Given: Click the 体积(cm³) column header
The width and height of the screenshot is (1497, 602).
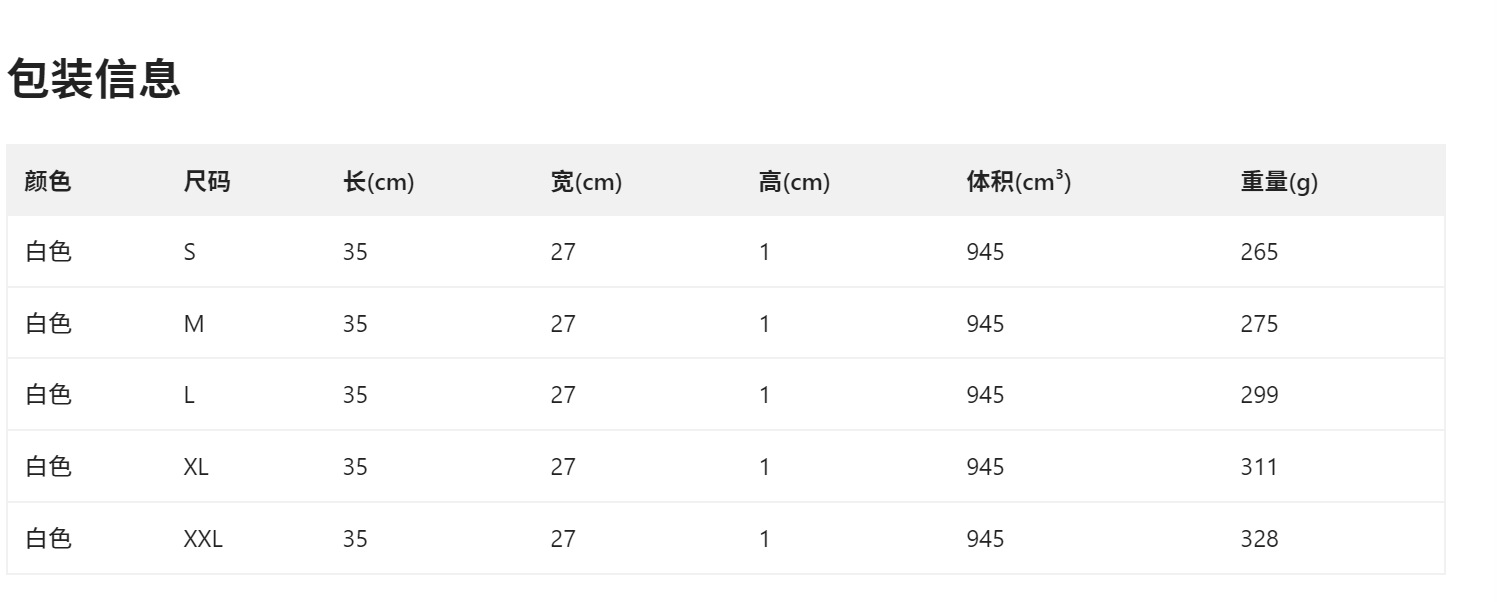Looking at the screenshot, I should [1018, 182].
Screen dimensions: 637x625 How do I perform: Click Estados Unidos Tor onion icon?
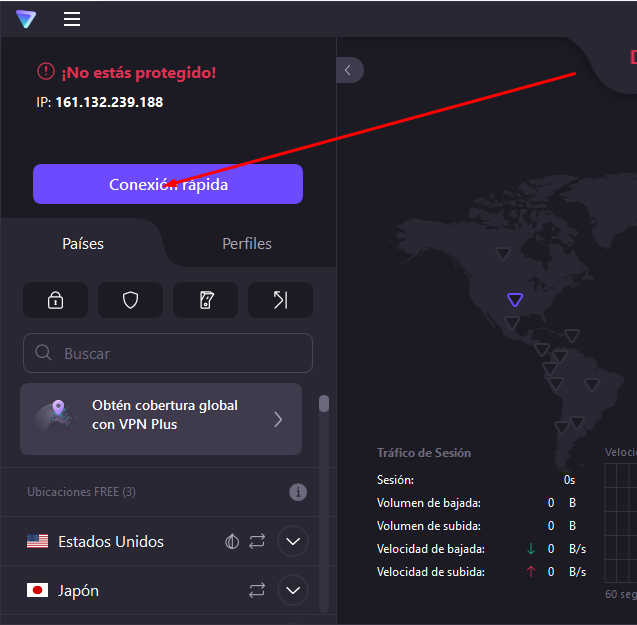[x=232, y=542]
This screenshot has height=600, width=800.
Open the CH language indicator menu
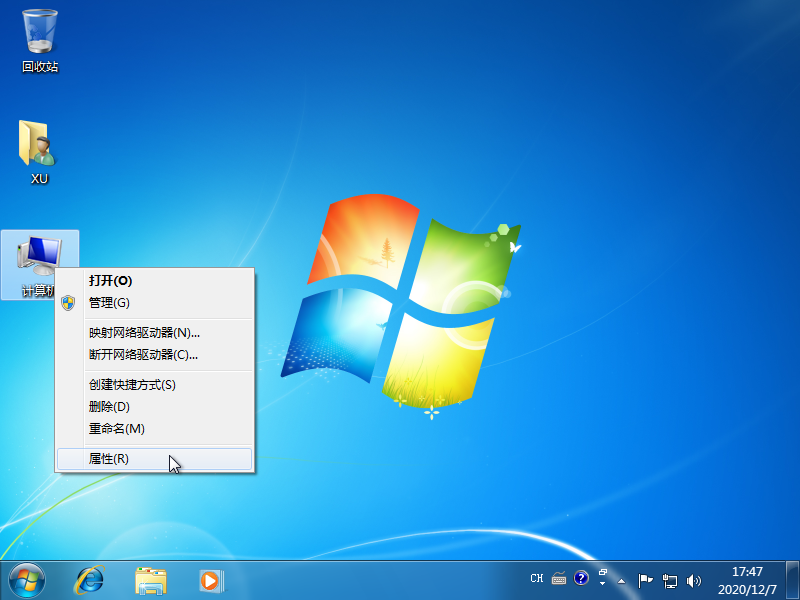pos(537,577)
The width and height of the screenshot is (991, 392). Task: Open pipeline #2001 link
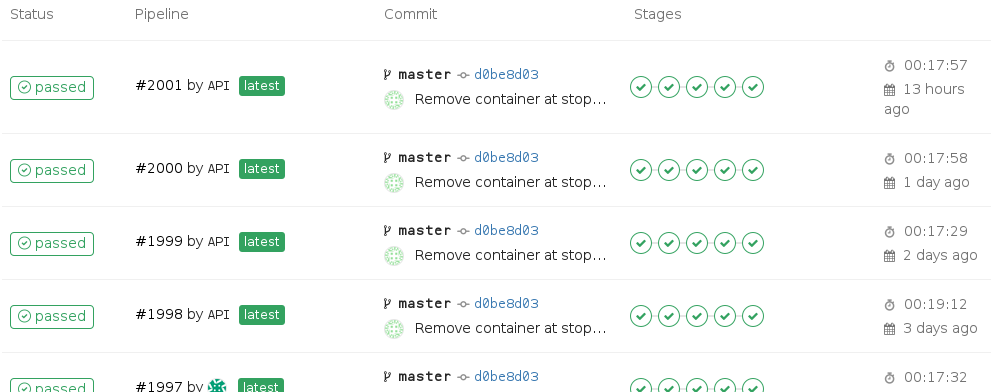click(159, 85)
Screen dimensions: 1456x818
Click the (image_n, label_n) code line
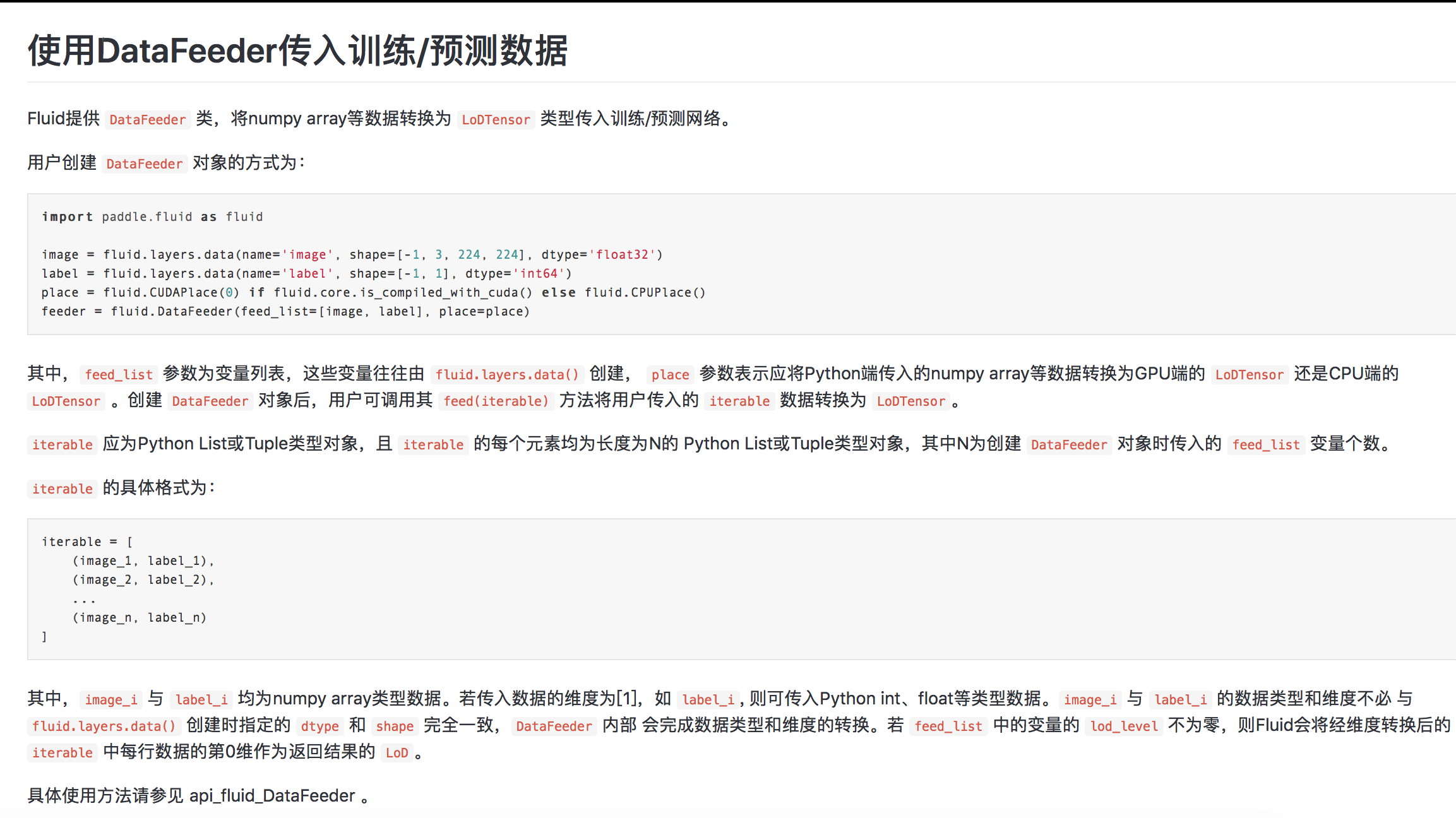click(140, 617)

————

→ Exercise objective: Quote the lines above verbatim, omitting the pictures.

→ The response:
Given: Click the 体积(cm³) column header
The width and height of the screenshot is (1497, 602).
Looking at the screenshot, I should [1018, 182].
Screen dimensions: 637x625 How do I perform: Click Estados Unidos Tor onion icon?
[x=232, y=542]
This screenshot has height=600, width=800.
Open the CH language indicator menu
pos(537,577)
The width and height of the screenshot is (991, 392). Task: Open pipeline #2001 link
click(159, 85)
Screen dimensions: 1456x818
Click the (image_n, label_n) code line
click(140, 617)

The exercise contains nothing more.